New York and Massachusetts have joined a growing number of states that are setting targets for energy storage as wind, solar and other renewable energy sources are supplying increasing amounts of power to their electric grids.

Electrical energy storage (EES) is the process of converting electrical energy into a stored form that can later be converted back into electrical energy when needed. It is not a new idea, having been around since the first storage battery, called a Volta cell was developed in 1800.

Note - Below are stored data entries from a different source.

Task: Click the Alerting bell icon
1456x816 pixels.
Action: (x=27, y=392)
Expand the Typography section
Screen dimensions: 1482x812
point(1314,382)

Energy storage on a grand scale came about in the United States with the construction of the first large-scale energy storage facility on the Housatonic River in Connecticut in 1929. It was called the Rocky River Pumped Storage plant. Since that time, research into energy storage has increased dramatically.
But it is the technological advancements in lowering the cost and performance of rechargeable storage batteries that has really aided the renewable energy sector in the development of more efficient ways to store energy, and states all across the nation are now setting targets, including California, Oregon, Massachusetts and Nevada—and their targets vary.

 New York’s recently passed Assembly Bill A6571, asks the state’s Public Service Commission to set a target for energy storage by as early as January of 2018. “Anyone in the business knows storage is critical to making intermittent energy a reality. Because of this, New York has got to take a leadership role,” said Westchester Assemblywoman Amy Paulin, who co-sponsored the bill.
In Massachusetts, the state passed a law last summer asking the state’s Department of Energy Resources (DOER) to come up with a stored energy target. Greentech Media announced on Friday the deed was finally done – with the DOER setting a target of 200 megawatt-hours by 2020.

The Massachusetts target is overshadowed by California’s 1.3 gigawatts, which is to be expected, but much higher than Oregon’s paltry target of 5 megawatt-hours per utility. However, according to GTM Research, setting a target is a big step for Massachusetts because it has no commercial-scale energy storage.